Was the obsession with a ratings streak the only contributing factor that brought down WCW? Of course not. Was it part of it? Absolutely. Does it make a long-time fan of wrestling like me a little nervous that the standard bearers of AEW are emulating the side that won the Monday Night Battles, but finally lost the Monday Night War? 100%.

Sure, Nitro and Raw were the WCW and WWE flagship TV shows. You could truly take the temperature of this battle, where both sides were always firing their biggest guns in a like-for-like competition. Dynamite currently stands as AEWs marquee show – their Nitro, if you will – but even the most stalwart NXT fan couldn’t argue that from any perspective – be it budget, roster depth, global brand recognition or star power – that the same can be said of the black and gold brand.
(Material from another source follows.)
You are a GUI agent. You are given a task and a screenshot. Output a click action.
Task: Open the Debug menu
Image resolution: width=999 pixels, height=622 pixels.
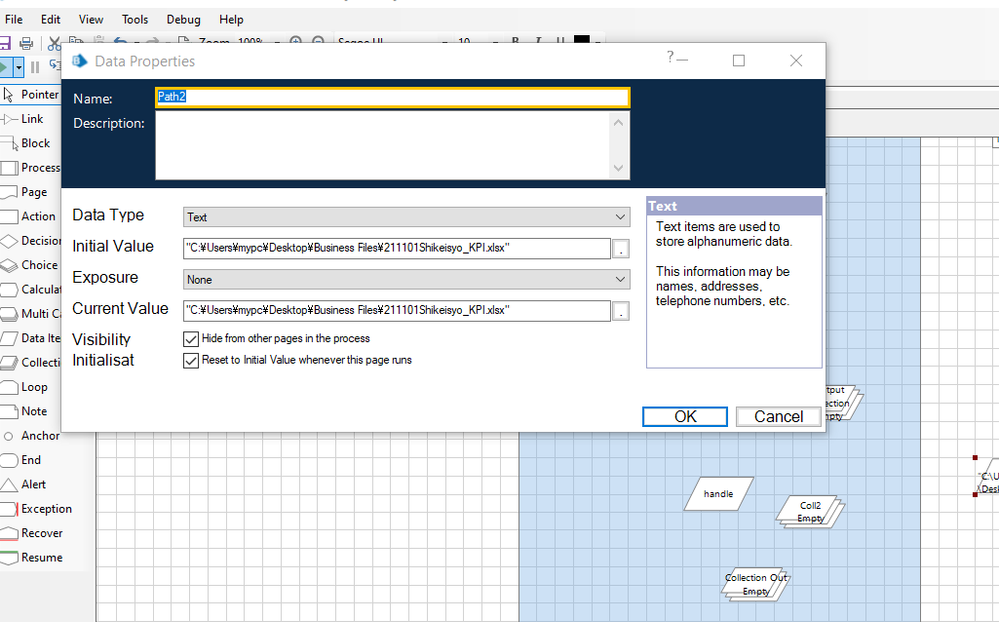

Sure, the counter argument is that AEW is so new compared to WWE that beating any of their content is a massive win – and I’m fine with that point of view too, but to be blunt, if you want to be taken seriously and not get special treatment for being the new guy, it’s more akin to Nitro beating Wrestling Challenge or Heat than beating Raw.  

Back then, WCW became self-referential. The WWF carried on. WCW gloated over and flaunted its wins. The WWF carried on. WCW took what was of interest to shareholders, advertisers and marketing teams in expensive suits and told the fans they should care too. The WWF carried on and then eventually, one day, WCW just… didn’t.

The new “Vince fears ratings” is “Demo God: 18:49” – only now we see it in crystal HD. The Vince fears ratings sign maker isn’t a WCW fan any more, but an AEW one. Eric doesn’t = ratings: Jericho does. Vince meanwhile… well, Vince is still Vince.

If the team steering the AEW ship is as wise as I think they are, they should maybe be a little more reluctant to echo the past so closely – because it didn’t work out so well for the other guys last time around. Fight with all you’ve got for ratings. Earn the wins where you can. But maybe, just maybe, leave the ratings in the boardroom instead.

For me, I’m just going to continue to enjoy the content I enjoy – AEW, WWE, NJPW and more. Now if you’ll excuse me, there’s a match between the Hart Foundation and Demolition I’ve been meaning to re-watch. It’s from Summerslam 1990. 30 years on, I can tell you every move of that match, who wins and how. I’ve got zero idea what kind of buy rate or ratings it would have drawn – I don’t need to. Even now, those Demos with a capital D still really do get me. The other demos just don’t.